## WORK TO COMPLETE
Lines of the data that contain the word "chevron" are the ones to copy.

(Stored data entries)
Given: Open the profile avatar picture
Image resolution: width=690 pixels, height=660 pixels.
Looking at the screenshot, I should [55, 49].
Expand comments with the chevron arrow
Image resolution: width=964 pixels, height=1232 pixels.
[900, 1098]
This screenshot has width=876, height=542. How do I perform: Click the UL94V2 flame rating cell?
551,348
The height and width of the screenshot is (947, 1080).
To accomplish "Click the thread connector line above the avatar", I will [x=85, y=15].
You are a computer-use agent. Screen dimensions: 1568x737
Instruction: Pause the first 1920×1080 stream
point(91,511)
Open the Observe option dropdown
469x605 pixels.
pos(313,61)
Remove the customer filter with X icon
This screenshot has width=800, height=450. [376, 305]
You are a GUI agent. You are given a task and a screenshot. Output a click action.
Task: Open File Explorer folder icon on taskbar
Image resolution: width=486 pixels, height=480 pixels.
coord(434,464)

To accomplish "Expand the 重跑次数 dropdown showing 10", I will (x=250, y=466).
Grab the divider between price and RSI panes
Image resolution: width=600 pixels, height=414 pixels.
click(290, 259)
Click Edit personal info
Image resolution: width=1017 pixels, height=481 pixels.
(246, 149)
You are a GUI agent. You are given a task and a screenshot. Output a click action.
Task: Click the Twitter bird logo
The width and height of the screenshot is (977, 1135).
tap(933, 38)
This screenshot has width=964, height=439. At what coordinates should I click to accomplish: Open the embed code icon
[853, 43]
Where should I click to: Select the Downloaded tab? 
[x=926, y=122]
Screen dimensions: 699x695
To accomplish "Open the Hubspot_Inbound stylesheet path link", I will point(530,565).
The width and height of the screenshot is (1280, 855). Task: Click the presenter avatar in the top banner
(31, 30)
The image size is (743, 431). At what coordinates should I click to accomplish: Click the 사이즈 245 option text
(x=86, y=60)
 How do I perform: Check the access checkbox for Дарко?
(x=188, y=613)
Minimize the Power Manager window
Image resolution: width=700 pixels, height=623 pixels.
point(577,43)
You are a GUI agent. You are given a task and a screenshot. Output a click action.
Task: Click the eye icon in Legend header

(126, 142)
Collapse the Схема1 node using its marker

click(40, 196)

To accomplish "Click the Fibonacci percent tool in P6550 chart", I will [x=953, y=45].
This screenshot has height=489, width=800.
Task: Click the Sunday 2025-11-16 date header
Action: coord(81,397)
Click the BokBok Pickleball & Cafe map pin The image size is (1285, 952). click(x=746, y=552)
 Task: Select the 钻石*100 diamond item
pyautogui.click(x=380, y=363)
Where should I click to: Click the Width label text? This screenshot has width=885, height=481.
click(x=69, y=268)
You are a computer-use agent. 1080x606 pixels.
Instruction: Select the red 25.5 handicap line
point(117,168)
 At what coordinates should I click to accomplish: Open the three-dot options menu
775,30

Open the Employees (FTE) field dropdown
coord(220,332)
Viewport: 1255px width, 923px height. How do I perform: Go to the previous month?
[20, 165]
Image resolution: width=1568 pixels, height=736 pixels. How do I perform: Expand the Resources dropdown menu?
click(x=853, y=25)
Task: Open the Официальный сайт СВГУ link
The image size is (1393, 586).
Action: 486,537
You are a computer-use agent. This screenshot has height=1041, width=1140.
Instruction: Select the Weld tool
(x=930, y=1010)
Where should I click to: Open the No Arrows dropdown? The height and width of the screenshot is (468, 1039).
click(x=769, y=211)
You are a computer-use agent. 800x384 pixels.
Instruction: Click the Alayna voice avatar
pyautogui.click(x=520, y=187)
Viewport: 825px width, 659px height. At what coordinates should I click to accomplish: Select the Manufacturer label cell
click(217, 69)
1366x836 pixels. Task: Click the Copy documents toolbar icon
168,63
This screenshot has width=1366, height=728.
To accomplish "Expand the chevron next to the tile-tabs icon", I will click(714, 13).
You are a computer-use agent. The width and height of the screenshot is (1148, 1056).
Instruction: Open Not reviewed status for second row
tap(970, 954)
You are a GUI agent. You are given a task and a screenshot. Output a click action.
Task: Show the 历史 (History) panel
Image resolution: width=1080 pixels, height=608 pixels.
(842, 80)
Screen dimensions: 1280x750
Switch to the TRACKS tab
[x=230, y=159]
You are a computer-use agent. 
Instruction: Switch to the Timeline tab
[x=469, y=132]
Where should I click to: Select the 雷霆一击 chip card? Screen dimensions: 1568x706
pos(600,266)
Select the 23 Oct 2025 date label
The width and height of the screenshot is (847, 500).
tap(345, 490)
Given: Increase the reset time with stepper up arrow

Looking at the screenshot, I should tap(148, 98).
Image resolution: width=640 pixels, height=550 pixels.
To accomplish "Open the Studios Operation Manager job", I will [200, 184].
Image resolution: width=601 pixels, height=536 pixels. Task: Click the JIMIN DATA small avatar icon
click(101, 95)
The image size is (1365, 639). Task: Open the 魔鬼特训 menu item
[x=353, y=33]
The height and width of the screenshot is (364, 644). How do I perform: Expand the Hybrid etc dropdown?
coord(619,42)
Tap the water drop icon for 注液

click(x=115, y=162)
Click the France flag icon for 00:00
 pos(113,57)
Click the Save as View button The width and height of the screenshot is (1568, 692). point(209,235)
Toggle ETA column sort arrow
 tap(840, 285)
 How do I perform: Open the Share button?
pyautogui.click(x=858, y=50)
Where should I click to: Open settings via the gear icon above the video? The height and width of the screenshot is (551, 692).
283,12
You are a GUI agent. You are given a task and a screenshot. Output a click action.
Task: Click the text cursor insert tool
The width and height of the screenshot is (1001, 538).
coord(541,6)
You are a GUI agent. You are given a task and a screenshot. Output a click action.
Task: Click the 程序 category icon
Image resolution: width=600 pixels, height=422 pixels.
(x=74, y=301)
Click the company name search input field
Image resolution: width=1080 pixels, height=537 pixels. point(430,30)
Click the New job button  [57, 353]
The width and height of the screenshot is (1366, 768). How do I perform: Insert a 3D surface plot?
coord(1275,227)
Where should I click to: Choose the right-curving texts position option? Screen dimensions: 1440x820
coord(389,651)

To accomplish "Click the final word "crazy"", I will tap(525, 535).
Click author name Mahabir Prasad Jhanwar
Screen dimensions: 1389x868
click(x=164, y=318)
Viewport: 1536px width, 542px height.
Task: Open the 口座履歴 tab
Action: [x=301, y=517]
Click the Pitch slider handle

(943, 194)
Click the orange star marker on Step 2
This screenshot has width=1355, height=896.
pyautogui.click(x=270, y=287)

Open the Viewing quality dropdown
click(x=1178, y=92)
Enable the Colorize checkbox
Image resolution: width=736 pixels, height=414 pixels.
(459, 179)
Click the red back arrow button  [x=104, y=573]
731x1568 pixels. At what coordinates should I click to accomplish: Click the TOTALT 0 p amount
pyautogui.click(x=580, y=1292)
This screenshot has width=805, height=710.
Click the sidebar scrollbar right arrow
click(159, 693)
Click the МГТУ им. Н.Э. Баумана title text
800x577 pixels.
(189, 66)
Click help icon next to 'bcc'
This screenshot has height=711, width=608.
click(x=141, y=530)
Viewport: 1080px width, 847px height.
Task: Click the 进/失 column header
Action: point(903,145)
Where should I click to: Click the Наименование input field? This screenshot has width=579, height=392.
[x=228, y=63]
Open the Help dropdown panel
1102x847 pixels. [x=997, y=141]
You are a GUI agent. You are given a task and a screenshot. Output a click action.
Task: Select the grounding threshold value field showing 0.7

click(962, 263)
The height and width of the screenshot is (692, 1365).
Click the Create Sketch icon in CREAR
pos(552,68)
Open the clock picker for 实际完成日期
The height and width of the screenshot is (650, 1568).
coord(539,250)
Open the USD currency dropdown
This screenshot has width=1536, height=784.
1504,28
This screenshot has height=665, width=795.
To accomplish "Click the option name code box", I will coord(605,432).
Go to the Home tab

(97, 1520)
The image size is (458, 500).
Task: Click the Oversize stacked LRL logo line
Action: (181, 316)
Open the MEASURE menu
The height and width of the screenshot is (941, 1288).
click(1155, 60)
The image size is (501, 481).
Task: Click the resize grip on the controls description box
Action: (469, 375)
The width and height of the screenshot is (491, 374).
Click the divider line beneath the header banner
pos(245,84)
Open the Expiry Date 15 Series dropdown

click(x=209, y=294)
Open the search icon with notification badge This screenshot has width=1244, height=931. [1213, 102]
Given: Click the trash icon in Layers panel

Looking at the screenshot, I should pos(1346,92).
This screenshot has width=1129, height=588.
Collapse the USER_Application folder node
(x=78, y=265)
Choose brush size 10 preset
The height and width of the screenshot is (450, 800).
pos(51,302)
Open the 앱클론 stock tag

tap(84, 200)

## ANSWER
Expand comments with the chevron arrow
To accomplish "Expand the chevron next to the tile-tabs icon", I will click(714, 13).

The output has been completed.